Question

The acceleration of an object is given by $a(t) = \cos \pi t m{s^{ - 2}}$ and its velocity at time $t = 0$ is$\dfrac{1}{{2\pi }} m{s^{ - 1}}$ at origin. Find its velocity at time $t = \dfrac{3}{2}s$.
A. $ - \dfrac{1}{{2\pi }}m{s^{ - 1}}$
B. $\dfrac{3}{{2\pi }}m{s^{ - 1}}$
C. $\dfrac{1}{\pi }m{s^{ - 1}}$
D. $\dfrac{2}{\pi }m{s^{ - 1}}$

Answer 1

Hint: Integrate acceleration w.r.t. time and obtain the velocity of the object as a function of time. Then, substitute $t = \dfrac{3}{2}s$ to the equation to calculate the velocity at 3/2 seconds.

Complete step by step answer:

We know that, since acceleration is defined as the rate of change of velocity, velocity can be expressed as the integration of acceleration with respect to time.

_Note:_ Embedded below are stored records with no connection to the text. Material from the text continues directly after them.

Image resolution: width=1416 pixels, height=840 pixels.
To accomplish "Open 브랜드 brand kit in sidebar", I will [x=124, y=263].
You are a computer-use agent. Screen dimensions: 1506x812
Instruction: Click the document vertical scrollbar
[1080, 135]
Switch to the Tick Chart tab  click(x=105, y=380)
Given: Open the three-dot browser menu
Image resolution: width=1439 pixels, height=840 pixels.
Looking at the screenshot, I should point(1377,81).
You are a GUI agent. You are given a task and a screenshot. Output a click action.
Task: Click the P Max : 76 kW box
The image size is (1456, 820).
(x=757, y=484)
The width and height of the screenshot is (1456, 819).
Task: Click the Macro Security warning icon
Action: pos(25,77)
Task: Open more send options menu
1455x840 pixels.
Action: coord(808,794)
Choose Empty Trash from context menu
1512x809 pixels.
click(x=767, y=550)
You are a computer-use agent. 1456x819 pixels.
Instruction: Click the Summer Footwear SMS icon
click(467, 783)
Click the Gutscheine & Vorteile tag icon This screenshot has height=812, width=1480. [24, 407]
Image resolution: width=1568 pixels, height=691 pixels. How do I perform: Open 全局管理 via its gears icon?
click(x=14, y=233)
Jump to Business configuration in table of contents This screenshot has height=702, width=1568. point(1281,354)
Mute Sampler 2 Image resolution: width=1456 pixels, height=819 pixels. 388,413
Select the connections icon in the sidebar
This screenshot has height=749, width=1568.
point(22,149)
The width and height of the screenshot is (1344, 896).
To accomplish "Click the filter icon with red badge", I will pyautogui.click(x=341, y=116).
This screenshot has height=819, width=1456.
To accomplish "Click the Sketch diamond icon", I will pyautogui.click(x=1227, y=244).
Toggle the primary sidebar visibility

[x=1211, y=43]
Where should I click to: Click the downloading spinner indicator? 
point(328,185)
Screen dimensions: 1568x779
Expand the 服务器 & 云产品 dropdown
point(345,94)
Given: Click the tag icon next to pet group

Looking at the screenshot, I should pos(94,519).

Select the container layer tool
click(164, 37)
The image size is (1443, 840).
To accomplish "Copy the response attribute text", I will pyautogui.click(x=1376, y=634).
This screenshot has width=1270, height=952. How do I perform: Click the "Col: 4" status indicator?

We have,
$ \Rightarrow v(t) = \int {a(t).dt} $
Given the value of acceleration from the question, we get,
$ \Rightarrow v(t) = \int {\cos \pi t.dt} $
To solve the integral, we substitute, $\pi t = u,$ then $du = \pi dt$ in the above equation,
$ \Rightarrow v(u) = \int {\cos u.\dfrac{{du}}{\pi }} $
Since $\pi $ is a constant, we can take $\dfrac{1}{\pi }$ out of the integral, we get,
$ \Rightarrow v(u) = \dfrac{1}{\pi }\int {\cos u.du} $
Now we know that $\int {\cos (u).du = \sin (u) + C} $, hence we get-
$ \Rightarrow v(u) = \dfrac{1}{\pi }\sin (u) + C$
Substituting back $u = \pi t,$ we get,
$ \Rightarrow v(t) = \dfrac{1}{\pi }\sin (\pi t) + C$ .................. Equation 1
Given at time $t = 0,v = \dfrac{1}{{2\pi }}m{s^{ - 1}}$ substituting in the above equation, we get
$ \Rightarrow \dfrac{1}{\pi }\sin (\pi \times 0) + C = \dfrac{1}{{2\pi }}$
Since $\sin {0^ \circ } = 0$ , we get,
$ \Rightarrow C = \dfrac{1}{{2\pi }}$
Putting the value of C above in equation 1 we get,
$ \Rightarrow v(t) = \dfrac{1}{\pi }\sin (\pi t) + \dfrac{1}{{2\pi }}$ .................. Equation 2
Now, at velocity at $t = \dfrac{3}{2}s$ is given by:
$ \Rightarrow v = \dfrac{1}{\pi }\sin \left( {\dfrac{{3\pi }}{2}} \right) + \dfrac{1}{{2\pi }}$
Putting the value of $\sin \left( {\dfrac{{3\pi }}{2}} \right) = - 1$ in the above equation, we get,
$ \Rightarrow v = - \dfrac{1}{\pi } + \dfrac{1}{{2\pi }} = - \dfrac{1}{{2\pi }}m{s^{ - 1}}$
Hence, at time$t = \dfrac{3}{2}s$, we get the velocity as $ - \dfrac{1}{{2\pi }}m{s^{ - 1}}$.
Therefore the correct option is A.

Note: Alternate Method, instead of solving the indefinite integral and obtaining equation 1 and then finding and substituting the value of C, we can also use the definite integral with limits as follows,
We know that,
$ \Rightarrow \dfrac{{dv}}{{dt}} = a(t)$
Bringing dt to the other side of the equation, we get
$ \Rightarrow dv = a(t).dt$
Integrating both sides with limits for t as 0 to t and for corresponding limits for velocity we use $v =\dfrac{1}{{2\pi }}$ when t=0; we get
$ \Rightarrow \int\limits_{\dfrac{1}{{2\pi }}}^v {dv = \int\limits_0^t {a(t).dt} } $
And substitute the equation given for acceleration, we get
$ \Rightarrow \int\limits_{\dfrac{1}{{2\pi }}}^v {dv = \int\limits_0^t {\cos (\pi t).dt} } $
Solving the definite integral is identical to the method in the answer and we get
$ \Rightarrow \left[ v \right]_{\dfrac{1}{{2\pi }}}^v = \left[ {\dfrac{1}{\pi }\sin \left( {\pi t} \right)}
\right]_0^t$
Substituting the limits, we obtain Equation 2
$ \Rightarrow v - \dfrac{1}{{2\pi }} = \dfrac{1}{\pi }\sin (\pi t) - 0$
And the rest of the steps are the same as given in the step-by-step answer after Equation 2.